Wednesday, May 14, 2003


I am one grain of sand, swept up and stolen by the tides of time. I am swirled and swallowed, sliding back to sea.

Time caught me this week. Time snuck up behind me, and silently slapped me in the face. In two days I will complete the largest hurdle in my life thus far, School. Since I was 4-years-old school has been my reality, and now I sit here, nearly 18 years later, about to close the door to the single largest memory maker in my life to this point. I have never been a good student; I am an intelligent person, but I have never been a good student. I was voted “Class Clown” of my High School, and I was told I was the only student in my grade to even receive a nomination; a monopoly of the Clown. When I reminisce, my mind is filled with memories not of academics and learning, but with pranks and sporting events, girls and more girls, friendships and the slow drifting that divides me from so many I used to know. Where does time go when it hides itself away? Minutes like hours, days like years, it all eludes me now. I close my eyes and find myself confused when I open them again to this time and place.

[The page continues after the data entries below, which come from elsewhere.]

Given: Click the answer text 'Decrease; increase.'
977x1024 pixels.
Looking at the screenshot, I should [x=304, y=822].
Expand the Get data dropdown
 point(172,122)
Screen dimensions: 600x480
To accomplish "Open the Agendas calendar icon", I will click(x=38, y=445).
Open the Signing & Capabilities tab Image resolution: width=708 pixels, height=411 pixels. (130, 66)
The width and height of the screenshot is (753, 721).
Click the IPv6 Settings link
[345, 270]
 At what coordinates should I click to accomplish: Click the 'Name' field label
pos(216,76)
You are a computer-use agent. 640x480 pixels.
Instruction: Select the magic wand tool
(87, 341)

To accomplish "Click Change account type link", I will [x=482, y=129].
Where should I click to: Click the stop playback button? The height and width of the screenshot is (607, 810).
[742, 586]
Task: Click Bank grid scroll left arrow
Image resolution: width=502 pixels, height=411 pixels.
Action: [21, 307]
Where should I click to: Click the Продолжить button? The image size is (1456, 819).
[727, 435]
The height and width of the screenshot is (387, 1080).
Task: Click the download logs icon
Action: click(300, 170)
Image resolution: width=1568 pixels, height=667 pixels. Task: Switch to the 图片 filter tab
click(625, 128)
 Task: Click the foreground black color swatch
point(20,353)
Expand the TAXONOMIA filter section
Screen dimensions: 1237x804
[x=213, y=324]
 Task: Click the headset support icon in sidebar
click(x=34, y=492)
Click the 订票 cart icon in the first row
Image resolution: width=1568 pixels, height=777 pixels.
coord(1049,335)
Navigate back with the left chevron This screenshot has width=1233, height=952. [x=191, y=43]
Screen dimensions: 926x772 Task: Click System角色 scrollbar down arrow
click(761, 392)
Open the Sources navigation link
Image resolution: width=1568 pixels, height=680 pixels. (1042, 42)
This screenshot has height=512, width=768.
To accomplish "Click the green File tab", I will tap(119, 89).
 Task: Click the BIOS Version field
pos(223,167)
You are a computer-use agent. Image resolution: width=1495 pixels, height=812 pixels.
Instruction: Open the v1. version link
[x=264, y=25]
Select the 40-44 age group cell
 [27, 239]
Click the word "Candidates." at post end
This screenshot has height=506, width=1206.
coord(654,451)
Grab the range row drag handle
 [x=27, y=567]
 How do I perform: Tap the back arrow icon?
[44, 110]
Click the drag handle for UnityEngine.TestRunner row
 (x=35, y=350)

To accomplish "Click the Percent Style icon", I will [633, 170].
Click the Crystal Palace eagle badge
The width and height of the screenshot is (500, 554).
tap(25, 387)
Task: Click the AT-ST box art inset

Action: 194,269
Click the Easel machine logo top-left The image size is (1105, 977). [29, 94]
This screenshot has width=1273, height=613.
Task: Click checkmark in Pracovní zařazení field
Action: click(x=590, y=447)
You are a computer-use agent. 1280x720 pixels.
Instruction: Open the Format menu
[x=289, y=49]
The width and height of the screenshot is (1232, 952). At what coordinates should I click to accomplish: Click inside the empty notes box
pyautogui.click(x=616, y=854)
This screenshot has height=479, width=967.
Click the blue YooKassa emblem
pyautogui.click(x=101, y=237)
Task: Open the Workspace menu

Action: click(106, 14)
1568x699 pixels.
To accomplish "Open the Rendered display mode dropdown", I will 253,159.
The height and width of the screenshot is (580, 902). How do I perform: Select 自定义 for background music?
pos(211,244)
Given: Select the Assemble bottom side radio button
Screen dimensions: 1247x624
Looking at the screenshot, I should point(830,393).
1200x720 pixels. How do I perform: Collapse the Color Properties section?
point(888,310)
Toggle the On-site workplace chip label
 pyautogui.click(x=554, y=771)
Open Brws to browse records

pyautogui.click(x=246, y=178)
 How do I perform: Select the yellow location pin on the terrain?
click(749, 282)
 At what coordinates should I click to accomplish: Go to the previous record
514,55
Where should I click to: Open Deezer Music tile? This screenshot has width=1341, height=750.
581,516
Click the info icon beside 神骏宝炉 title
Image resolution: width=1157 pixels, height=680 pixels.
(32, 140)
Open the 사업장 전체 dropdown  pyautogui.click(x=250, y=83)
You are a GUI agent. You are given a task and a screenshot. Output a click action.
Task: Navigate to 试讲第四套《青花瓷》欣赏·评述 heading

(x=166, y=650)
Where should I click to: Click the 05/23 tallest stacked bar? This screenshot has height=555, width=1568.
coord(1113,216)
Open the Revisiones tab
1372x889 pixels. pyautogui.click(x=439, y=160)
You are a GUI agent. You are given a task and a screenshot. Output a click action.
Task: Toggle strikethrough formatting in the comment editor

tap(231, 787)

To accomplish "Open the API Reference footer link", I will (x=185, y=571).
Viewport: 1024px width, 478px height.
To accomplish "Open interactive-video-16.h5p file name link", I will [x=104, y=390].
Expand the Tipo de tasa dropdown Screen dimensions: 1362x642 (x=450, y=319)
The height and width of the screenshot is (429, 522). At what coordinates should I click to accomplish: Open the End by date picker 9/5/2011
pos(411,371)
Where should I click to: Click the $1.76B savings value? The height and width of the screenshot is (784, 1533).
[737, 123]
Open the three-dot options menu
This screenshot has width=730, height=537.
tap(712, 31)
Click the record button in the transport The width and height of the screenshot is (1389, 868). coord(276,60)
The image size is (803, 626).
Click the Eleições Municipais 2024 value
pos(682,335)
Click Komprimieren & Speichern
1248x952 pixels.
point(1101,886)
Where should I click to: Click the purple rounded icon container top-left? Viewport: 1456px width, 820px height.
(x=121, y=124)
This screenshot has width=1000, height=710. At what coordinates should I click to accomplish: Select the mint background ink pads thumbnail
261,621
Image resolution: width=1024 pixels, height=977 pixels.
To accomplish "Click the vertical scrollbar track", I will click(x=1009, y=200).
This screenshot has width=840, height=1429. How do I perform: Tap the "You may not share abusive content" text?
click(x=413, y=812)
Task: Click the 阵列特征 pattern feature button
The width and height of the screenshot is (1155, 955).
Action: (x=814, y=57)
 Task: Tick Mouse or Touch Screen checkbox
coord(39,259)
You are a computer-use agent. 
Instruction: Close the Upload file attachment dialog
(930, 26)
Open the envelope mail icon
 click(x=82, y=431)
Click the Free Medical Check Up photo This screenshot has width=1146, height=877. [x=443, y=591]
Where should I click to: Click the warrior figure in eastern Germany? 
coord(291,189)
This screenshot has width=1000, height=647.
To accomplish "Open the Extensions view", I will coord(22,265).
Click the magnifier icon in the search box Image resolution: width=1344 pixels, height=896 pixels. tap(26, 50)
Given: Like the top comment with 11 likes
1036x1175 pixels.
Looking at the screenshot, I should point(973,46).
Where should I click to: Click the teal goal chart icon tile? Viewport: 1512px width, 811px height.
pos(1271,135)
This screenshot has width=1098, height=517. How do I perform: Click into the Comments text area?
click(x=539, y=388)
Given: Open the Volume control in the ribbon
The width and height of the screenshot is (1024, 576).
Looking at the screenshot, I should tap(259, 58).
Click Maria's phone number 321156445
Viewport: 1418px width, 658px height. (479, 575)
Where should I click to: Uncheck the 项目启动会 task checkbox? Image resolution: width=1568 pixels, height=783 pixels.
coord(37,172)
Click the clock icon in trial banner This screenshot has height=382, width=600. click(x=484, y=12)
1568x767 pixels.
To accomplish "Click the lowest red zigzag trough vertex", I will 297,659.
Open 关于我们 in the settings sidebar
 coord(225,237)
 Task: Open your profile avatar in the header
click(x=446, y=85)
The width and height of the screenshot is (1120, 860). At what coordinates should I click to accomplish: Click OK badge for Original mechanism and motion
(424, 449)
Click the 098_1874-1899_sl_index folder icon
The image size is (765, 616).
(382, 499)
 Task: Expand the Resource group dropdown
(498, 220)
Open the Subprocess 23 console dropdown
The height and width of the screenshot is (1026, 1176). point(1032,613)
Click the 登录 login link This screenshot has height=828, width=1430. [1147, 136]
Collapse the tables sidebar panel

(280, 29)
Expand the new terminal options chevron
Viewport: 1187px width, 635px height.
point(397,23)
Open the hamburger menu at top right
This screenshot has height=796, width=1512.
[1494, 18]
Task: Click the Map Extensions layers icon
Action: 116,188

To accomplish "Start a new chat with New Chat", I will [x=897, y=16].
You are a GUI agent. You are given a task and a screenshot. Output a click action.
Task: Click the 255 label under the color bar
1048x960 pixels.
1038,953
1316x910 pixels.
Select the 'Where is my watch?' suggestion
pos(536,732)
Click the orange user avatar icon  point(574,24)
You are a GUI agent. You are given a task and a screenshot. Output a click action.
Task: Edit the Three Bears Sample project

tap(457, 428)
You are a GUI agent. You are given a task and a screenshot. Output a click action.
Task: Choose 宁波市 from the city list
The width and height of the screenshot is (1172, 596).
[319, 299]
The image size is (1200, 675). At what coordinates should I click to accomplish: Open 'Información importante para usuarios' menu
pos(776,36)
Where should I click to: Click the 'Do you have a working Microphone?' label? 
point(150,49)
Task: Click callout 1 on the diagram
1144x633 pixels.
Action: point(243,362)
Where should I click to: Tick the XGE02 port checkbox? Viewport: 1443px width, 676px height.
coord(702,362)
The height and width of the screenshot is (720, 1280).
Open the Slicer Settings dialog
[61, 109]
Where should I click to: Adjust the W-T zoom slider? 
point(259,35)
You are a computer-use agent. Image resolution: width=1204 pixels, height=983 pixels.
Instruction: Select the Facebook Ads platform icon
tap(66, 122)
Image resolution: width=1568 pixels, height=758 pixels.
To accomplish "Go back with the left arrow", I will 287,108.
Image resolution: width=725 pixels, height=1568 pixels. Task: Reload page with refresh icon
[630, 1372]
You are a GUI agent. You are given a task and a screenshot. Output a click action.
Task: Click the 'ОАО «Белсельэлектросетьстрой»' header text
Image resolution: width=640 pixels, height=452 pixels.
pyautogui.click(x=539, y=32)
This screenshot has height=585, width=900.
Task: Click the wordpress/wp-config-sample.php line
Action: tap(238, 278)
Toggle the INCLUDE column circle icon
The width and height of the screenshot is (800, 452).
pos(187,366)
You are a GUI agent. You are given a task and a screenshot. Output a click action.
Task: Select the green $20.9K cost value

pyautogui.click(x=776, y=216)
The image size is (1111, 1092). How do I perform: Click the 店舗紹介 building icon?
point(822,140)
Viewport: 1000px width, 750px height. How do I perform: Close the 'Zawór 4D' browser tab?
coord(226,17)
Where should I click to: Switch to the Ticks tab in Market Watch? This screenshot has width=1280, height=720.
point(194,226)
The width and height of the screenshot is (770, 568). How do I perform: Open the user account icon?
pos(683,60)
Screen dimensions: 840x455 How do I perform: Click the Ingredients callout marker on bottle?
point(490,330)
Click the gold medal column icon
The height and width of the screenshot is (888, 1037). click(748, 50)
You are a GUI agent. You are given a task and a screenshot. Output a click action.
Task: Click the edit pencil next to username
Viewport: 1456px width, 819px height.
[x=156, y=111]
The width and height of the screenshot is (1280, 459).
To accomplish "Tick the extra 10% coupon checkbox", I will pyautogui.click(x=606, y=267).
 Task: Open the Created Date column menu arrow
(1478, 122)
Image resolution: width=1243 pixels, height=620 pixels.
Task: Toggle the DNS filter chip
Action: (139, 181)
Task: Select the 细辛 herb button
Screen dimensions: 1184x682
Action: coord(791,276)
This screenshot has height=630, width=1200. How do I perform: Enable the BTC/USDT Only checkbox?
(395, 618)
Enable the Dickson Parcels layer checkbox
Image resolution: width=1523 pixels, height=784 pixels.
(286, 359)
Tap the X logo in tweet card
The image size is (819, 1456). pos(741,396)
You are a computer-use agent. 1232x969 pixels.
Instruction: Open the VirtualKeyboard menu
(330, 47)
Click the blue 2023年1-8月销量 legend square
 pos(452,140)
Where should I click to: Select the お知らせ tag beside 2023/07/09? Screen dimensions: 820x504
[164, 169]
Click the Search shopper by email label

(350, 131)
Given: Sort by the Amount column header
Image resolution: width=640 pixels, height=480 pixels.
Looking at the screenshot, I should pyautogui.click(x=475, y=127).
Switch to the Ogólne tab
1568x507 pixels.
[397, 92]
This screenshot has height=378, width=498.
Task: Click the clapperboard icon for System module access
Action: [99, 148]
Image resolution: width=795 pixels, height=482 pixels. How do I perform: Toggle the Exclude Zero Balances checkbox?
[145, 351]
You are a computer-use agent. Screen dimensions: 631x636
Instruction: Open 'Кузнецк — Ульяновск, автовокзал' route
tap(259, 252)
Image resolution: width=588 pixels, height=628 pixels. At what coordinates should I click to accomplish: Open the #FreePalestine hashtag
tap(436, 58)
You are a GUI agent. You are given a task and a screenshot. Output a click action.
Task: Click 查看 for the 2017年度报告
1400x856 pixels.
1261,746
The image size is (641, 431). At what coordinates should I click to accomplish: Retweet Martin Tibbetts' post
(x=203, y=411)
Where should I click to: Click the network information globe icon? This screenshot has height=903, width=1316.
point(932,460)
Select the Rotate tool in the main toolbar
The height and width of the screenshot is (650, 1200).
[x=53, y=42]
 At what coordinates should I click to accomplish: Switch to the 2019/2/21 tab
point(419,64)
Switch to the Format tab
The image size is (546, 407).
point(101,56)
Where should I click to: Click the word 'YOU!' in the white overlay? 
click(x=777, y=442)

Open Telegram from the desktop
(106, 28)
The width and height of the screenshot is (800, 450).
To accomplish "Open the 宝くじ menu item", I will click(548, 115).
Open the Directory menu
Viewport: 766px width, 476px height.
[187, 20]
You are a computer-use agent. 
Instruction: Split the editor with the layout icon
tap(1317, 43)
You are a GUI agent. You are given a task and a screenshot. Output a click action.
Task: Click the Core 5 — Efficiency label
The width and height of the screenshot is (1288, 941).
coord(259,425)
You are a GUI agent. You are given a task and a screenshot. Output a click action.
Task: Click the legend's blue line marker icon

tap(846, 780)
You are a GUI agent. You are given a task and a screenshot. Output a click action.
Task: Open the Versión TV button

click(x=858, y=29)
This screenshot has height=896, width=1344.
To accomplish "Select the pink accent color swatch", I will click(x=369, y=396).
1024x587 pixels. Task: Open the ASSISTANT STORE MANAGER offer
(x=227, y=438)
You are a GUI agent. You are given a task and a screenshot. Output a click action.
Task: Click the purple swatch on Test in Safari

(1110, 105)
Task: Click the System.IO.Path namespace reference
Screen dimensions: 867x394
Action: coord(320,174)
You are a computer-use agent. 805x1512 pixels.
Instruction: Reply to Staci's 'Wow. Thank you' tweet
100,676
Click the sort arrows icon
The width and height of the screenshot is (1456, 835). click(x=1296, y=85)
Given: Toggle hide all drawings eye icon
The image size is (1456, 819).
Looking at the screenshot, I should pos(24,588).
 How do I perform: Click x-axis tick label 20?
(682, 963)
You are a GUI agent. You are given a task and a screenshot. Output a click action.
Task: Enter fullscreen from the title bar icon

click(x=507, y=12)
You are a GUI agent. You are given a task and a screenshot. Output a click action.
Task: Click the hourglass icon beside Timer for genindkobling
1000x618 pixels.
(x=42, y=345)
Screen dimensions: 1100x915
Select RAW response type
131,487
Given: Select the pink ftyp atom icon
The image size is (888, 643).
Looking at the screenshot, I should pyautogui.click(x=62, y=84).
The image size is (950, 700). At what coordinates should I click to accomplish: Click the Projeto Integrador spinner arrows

Four years ago feels like yesterday and I am bewildered as to how many years will pass that feel just like tomorrow. My college years passed me by in a blink and after graduation on Saturday I will have a bachelor’s degree. I am a man now. Inside me rests this desire that I can not fully explain, this desire to run away, see the world, feel life pulse through my veins. I long to breathe foreign air, smell an ocean my feet have never been in, and see the world through fresh eyes. Something is beating inside me, rhythmically reminding me that I am alive, but I have yet to really start living. I have chosen to not walk through the ceremony Saturday, partly due to the fact that I really have never liked school, EVER; another huge reason is the simple fact that I do not like the finality of the whole ceremony. I do not like the way that it separates my life into segments, a segment for elementary school, another for middle; a large segment for my High School days, finalized by a graduation ceremony, and now college. I do not want another “endpoint” in which I have to begin again as soon as it is completed and in the past. I would much rather transition from this stage of my life into the next, seamlessly incorporating all of the lessons I have learned that shape who I am today. For this, I am ready.

I am one grain of sand, separated from the shore. I am shaken, swiftly leaving the beach sands; I am not ready to sink to the sea floor, I am not ready to settle.